The Senate Environment and Public Works Committee passed a powerful climate change bill on Nov. 5. But before committee Chair Barbara Boxer banged her gavel down, the ornate hearing room was half empty: No Republicans had shown up to the hearing.
Republicans declared Senator Boxer’s decision to proceed without Republican participation marked the climate bill’s “death knell.”
But even if Republicans had participated in the debate, they would have had nothing to contribute.
The formerly Grand Old Party has lost all interest in actually solving problems. The GOP has successfully stalled debate over crucial issues like health care and climate change by bloviating, blustering and spreading falsehoods.
Pulitzer Prize-winning New York Times columnist Paul Krugman recently worried that the Grand Old Party could become a “rump party,” uninterested in governing and concerned only with blocking the Democratic party. On no issue is this proclivity more apparent than climate change.
Ranking Republicans have found all manner of excuses to derail climate legislation. Despite an overwhelming scientific consensus, most Republicans continue to question whether climate change exists; if they admit it exists, they question its danger.
Senator James Inhofe (R-Okla.), ranking member of the Environment and Public Works Committee, insisted as recently as April that environmental groups were promoting “the false notion that man-made greenhouse gasses threaten our very existence.”
Just as they have done with health care, Republicans have shamelessly seized on disinformation and outright lies to stall progress on climate legislation. One such lie is that a climate bill will cost the average American family thousands of dollars per year.
The truth is much easier to stomach. According to the non-partisan Congressional Budget Office, a typical family will pay an additional 47 cents per day; since most of Washington’s electricity comes from hydropower, the average ratepayer here will pay even less.
While heaping criticism on Democratic efforts to pass a climate change bill, Republicans have offered no alternatives. When Republicans boycotted the Environment and Public Works Committee, they forfeited their chance to debate or amend the Democratic bill.
Clearly, they are not interested in crafting a compromise.
Leading Republicans claim that they would support climate legislation that would grow the economy and decrease dependency on foreign oil. The Democratic bill would do just that. Even if Republicans believe that it would not, they have offered no alternatives of their own.
Meanwhile, the need for legislation is more pressing than ever. Climate change does not wait for political bickering and Republican intransigence will only make the problem more difficult to address.

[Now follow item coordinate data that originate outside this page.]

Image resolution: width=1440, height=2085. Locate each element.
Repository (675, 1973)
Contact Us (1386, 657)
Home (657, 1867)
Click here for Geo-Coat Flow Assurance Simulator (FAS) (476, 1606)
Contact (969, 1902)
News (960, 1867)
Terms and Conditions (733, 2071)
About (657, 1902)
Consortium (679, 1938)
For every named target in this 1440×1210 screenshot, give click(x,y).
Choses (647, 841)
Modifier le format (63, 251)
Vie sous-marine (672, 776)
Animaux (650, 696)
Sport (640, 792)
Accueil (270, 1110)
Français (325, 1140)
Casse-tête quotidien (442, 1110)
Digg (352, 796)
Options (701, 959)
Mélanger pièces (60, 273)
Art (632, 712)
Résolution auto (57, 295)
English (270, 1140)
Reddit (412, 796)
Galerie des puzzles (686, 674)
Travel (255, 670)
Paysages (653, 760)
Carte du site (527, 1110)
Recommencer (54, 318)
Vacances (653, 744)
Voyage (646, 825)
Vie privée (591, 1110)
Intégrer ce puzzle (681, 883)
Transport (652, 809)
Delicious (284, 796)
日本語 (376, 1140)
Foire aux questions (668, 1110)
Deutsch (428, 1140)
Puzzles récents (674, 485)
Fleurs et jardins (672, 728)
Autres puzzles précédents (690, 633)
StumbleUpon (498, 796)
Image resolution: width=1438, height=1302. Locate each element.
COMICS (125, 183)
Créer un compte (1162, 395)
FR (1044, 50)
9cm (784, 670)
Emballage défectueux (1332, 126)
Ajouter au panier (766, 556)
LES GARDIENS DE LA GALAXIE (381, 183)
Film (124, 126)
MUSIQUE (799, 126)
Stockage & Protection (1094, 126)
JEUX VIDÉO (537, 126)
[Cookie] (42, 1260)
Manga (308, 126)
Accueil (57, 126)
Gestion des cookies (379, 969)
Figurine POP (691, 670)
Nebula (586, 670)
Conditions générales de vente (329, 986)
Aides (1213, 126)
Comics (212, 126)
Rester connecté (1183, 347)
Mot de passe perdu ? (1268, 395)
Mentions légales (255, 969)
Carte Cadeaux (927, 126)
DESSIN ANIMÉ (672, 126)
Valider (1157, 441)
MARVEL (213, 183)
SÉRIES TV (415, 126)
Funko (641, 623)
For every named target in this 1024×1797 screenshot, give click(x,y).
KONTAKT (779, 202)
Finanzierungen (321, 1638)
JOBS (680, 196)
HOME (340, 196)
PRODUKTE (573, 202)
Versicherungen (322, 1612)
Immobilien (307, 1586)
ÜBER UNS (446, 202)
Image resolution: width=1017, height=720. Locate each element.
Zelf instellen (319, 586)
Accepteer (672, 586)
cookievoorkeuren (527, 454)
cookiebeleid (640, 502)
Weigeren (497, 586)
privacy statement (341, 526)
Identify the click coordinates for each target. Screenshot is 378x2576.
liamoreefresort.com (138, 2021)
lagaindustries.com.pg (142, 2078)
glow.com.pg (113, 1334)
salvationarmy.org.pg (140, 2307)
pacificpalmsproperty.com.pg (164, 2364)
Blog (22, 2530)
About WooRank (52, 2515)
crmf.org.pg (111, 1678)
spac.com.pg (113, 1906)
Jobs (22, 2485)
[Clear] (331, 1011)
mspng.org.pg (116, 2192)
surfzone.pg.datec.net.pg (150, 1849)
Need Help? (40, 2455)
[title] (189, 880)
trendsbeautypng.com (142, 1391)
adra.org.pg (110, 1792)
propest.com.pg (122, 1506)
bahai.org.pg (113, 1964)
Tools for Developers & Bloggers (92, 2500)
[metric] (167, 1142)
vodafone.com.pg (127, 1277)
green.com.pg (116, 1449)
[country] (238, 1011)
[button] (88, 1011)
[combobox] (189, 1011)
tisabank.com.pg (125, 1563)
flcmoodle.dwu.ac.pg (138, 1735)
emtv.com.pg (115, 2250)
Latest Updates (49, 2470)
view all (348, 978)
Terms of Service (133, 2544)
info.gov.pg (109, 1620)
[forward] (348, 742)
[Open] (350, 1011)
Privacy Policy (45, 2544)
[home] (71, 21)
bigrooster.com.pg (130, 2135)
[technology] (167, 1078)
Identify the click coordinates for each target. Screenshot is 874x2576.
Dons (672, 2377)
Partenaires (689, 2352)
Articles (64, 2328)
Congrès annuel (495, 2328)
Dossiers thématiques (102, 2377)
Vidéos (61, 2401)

We need climate change legislation now. Regardless of Inhofe’s disbelief, climate change does threaten the very existence of millions of people worldwide. The consequences of inaction grow more pressing by the day.
The Republican party has stalled legislation on this crucial issue. They refuse to compromise, refuse to debate and refuse to offer meaningful alternatives.
Krugman may have given the GOP too much credit. At least on climate change, the Republicans already are a useless rump party.